┌────────

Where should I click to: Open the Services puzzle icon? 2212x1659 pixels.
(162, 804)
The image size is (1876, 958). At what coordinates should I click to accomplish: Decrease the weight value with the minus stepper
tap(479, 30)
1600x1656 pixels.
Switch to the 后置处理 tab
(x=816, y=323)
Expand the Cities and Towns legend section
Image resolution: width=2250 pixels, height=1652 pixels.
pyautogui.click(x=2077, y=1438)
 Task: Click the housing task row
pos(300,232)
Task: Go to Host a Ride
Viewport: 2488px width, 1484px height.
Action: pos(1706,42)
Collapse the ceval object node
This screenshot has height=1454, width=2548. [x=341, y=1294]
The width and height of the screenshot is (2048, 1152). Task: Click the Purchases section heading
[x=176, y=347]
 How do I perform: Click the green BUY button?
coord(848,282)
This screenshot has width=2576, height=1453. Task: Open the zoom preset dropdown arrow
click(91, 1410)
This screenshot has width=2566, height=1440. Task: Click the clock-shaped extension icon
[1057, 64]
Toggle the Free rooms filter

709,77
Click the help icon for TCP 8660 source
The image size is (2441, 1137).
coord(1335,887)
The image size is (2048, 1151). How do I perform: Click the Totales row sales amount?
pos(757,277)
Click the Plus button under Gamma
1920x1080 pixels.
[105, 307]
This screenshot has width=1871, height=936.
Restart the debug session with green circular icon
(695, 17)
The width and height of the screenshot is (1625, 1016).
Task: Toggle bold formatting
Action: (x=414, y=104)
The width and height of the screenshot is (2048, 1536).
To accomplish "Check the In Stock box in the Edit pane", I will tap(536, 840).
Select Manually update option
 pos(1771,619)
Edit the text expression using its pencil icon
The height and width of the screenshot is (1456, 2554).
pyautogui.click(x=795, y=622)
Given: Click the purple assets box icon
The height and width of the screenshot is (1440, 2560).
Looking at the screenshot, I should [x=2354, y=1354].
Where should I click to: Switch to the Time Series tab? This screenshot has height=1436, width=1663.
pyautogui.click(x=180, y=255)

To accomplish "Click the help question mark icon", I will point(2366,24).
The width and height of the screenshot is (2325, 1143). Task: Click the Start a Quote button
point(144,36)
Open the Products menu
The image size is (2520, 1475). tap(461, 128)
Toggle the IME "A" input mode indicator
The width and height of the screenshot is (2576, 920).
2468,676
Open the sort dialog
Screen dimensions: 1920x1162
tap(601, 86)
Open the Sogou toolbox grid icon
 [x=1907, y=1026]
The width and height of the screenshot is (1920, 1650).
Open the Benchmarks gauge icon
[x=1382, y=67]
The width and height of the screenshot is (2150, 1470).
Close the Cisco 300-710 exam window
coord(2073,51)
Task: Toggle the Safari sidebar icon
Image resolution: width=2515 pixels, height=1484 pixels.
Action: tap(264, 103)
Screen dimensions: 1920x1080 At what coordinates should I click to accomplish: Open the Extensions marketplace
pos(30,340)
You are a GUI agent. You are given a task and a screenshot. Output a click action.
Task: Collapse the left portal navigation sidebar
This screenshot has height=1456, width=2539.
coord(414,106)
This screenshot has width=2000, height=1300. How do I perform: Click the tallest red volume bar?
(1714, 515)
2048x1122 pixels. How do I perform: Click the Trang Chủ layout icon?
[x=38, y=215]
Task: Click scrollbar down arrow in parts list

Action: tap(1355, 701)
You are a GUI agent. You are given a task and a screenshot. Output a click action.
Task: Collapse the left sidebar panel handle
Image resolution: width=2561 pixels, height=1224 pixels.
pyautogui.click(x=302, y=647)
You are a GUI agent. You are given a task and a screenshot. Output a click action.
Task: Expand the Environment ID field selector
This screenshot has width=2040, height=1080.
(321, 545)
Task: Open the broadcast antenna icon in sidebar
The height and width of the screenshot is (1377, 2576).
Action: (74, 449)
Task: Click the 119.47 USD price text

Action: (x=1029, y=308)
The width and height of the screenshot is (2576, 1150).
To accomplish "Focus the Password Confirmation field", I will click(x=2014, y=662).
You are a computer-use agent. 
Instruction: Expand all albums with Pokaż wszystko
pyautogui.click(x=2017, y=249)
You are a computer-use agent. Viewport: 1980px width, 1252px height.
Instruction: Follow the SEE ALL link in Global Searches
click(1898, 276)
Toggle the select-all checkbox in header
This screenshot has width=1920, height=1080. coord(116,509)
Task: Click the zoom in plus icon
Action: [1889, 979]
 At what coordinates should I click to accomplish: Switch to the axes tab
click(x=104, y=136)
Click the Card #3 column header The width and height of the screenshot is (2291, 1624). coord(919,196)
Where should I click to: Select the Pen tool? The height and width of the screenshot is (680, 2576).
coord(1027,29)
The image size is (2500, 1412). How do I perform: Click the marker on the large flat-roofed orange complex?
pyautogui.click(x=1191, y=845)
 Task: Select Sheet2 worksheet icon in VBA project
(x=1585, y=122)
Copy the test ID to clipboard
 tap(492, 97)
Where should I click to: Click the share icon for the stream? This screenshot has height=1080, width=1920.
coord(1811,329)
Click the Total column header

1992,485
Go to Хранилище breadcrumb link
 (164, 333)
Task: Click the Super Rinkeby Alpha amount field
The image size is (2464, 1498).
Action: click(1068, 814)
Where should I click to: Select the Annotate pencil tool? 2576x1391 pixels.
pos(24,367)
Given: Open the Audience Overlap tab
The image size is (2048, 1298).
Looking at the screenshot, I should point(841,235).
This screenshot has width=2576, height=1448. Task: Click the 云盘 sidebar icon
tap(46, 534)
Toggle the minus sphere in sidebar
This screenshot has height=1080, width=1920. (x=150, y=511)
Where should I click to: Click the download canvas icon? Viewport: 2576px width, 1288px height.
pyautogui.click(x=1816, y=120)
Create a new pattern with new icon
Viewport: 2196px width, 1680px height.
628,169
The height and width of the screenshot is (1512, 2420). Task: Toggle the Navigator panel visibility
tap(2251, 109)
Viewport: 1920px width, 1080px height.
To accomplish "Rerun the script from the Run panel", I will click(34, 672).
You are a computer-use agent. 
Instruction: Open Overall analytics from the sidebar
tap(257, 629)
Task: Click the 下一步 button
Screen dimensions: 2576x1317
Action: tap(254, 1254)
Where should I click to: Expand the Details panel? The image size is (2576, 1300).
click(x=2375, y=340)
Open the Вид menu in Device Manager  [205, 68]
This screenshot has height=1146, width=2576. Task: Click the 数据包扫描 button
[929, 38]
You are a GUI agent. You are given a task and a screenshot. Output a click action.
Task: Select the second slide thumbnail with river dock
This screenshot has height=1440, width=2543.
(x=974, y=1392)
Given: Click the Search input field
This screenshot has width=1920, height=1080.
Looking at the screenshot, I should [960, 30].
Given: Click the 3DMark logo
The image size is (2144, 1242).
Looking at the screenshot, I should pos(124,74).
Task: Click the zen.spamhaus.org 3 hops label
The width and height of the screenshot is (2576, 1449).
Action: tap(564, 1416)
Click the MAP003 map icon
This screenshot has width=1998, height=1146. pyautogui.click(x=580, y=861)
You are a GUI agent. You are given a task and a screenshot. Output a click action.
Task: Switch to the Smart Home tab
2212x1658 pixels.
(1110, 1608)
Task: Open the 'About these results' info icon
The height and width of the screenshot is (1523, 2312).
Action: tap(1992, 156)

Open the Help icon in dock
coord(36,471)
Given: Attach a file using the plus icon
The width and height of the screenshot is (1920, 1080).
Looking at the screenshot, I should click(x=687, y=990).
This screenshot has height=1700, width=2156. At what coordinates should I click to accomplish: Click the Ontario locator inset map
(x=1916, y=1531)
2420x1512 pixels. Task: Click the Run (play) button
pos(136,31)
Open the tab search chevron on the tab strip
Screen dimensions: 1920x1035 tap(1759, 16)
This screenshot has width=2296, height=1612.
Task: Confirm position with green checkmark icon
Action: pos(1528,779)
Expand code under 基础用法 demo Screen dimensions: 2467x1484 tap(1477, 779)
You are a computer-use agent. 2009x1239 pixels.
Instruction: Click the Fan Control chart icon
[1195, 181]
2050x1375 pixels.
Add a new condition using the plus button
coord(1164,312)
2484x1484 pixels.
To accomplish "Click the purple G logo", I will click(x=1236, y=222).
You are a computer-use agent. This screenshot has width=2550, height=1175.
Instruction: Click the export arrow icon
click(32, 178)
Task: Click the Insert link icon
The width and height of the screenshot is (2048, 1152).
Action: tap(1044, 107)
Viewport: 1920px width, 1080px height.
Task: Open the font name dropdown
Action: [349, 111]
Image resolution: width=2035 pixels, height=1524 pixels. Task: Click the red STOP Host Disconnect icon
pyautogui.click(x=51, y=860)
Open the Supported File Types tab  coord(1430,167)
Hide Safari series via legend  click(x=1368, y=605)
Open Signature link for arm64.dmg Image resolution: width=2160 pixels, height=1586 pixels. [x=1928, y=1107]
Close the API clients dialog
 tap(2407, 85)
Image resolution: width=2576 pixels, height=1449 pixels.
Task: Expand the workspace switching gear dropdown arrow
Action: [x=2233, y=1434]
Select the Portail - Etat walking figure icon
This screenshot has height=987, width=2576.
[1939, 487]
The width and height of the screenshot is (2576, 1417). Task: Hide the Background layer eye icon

└────────

All lines from the one containing "Open the Supported" through the final line of the listing above are to be reproduced exactly; include both and add nothing.

Open the Supported File Types tab  coord(1430,167)
Hide Safari series via legend  click(x=1368, y=605)
Open Signature link for arm64.dmg Image resolution: width=2160 pixels, height=1586 pixels. [x=1928, y=1107]
Close the API clients dialog
 tap(2407, 85)
Image resolution: width=2576 pixels, height=1449 pixels.
Task: Expand the workspace switching gear dropdown arrow
Action: [x=2233, y=1434]
Select the Portail - Etat walking figure icon
This screenshot has height=987, width=2576.
[1939, 487]
The width and height of the screenshot is (2576, 1417). Task: Hide the Background layer eye icon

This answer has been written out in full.